Grade Calculator
Add each grading category — homework, quizzes, exams — with your score and its weight to see your overall course grade instantly.
Your categories
Course Grade
Enter a score and weight for at least one category to see your course grade.
How a Weighted Grade Calculator Works
Most courses do not weight every assignment equally. A syllabus might say homework is worth 20% of your grade, quizzes 15%, a midterm 25%, and the final exam 40%. Your overall grade is a weighted average of your category scores, where each score counts in proportion to its weight.
To calculate it, multiply your percentage in each category by that category's weight, add all those products together, and divide by the total weight. When the weights add up to 100%, the division simply returns the weighted total; when they do not, dividing by the actual total weight gives your grade on the work completed so far.
Course grade = Σ ( category score × category weight ) ÷ Σ ( weights )
This is exactly the method instructors use, so the figure here should match your gradebook when you enter the same weights from your syllabus. The calculator also flags when your weights do not total 100%, which is your cue that work is still outstanding or a category is missing. Once you know your percentage, the tool maps it to a letter grade on the standard scale.
Worked example
- Homework — 95% × weight 20% → 19.0
- Quizzes — 88% × weight 15% → 13.2
- Midterm — 82% × weight 25% → 20.5
- Final exam — 90% × weight 40% → 36.0
Weighted total = 88.7 over 100% weight → course grade = 88.7%, a B+.
Percentage to Letter Grade
This calculator maps your weighted percentage to a letter using the common US scale below. Your instructor's exact cut-offs may vary.
| Percentage | Letter | Grade points |
|---|---|---|
| 97–100% | A+ | 4.0 |
| 93–96% | A | 4.0 |
| 90–92% | A- | 3.7 |
| 87–89% | B+ | 3.3 |
| 83–86% | B | 3.0 |
| 80–82% | B- | 2.7 |
| 77–79% | C+ | 2.3 |
| 73–76% | C | 2.0 |
| 70–72% | C- | 1.7 |
| 60–69% | D+ / D | 1.0–1.3 |
| Below 60% | F | 0.0 |
Frequently Asked Questions
How does a weighted grade calculator work?
A weighted grade calculator combines your scores in each grading category according to how much that category counts toward your final grade. You enter the percentage you earned in each category — homework, quizzes, exams, and so on — along with its weight. The calculator multiplies each score by its weight, adds the results, and divides by the total weight to produce your overall course grade. This mirrors exactly how most syllabi compute final grades, so the number you see should match what your instructor will record, provided you enter the same weights listed in your course outline.
What if my category weights don't add up to 100%?
That usually means some graded work is still outstanding, or you have not entered every category yet. The calculator handles this by dividing by the total weight you actually entered, so the result reflects your grade on the work completed so far rather than your final course grade. If your weights sum to less than 100%, treat the figure as a current standing — and the tool flags when the total is not 100% so you are not misled. To see your projected final grade, add the remaining categories with your expected scores.

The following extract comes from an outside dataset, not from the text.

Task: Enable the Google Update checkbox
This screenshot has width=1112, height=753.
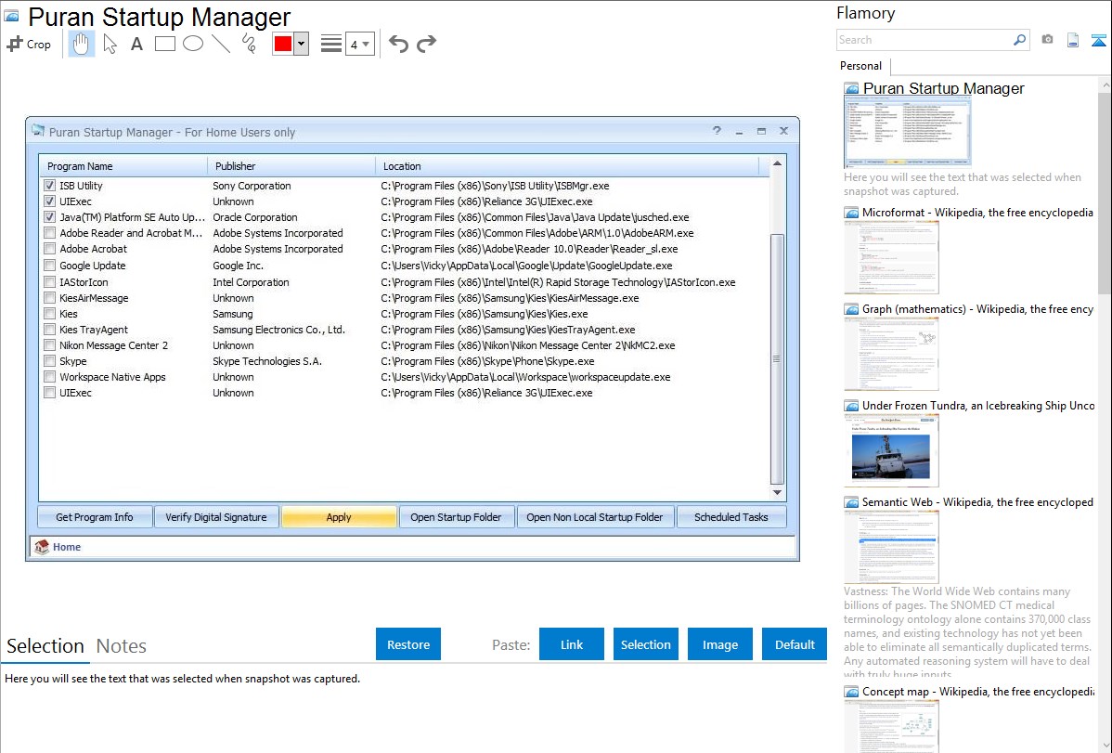Action: (x=50, y=266)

How do I convert my percentage to a letter grade?
Most schools use a standard mapping: 90% and above is an A, 80–89% a B, 70–79% a C, 60–69% a D, and below 60% an F, with pluses and minuses splitting each band. This calculator shows the matching letter automatically using that common scale. Be aware that exact cut-offs vary — some instructors set an A at 93%, others at 90%, and a few curve grades. Always confirm against your syllabus, because a single percentage point near a boundary can change the letter your transcript records.
Can I use this to find my current grade mid-semester?
Yes, that is one of its most useful jobs. Enter only the categories that have been graded so far and the calculator divides by their combined weight, giving your standing on completed work. This is ideal for checking where you sit before a withdrawal deadline or deciding how hard to push for the rest of the term. When you want to know the specific score you need on a remaining exam to reach a target, switch to the final grade calculator, which solves that question directly.
What is the difference between a grade calculator and a GPA calculator?
A grade calculator works within a single course, combining your assignment and exam scores by their weights to produce one course grade, usually a percentage. A GPA calculator works across courses, converting each course's final letter grade into grade points and averaging them by credit hours. In short, you use a grade calculator to find your mark in one class, then feed that result — as a letter grade — into a GPA calculator to see how it affects your overall average. The two tools sit at different stages of the same process.
Should I enter scores as points or percentages?
Enter percentages for the most reliable result. If a category is made up of several assignments, first work out your average percentage in that category, then enter that single percentage with the category's weight. Mixing raw points and percentages will skew the math, because the calculator treats every score field as a percentage out of 100. If your syllabus weights individual assignments rather than categories, you can list each assignment as its own row with its own weight — the formula works the same way regardless of how finely you break things down.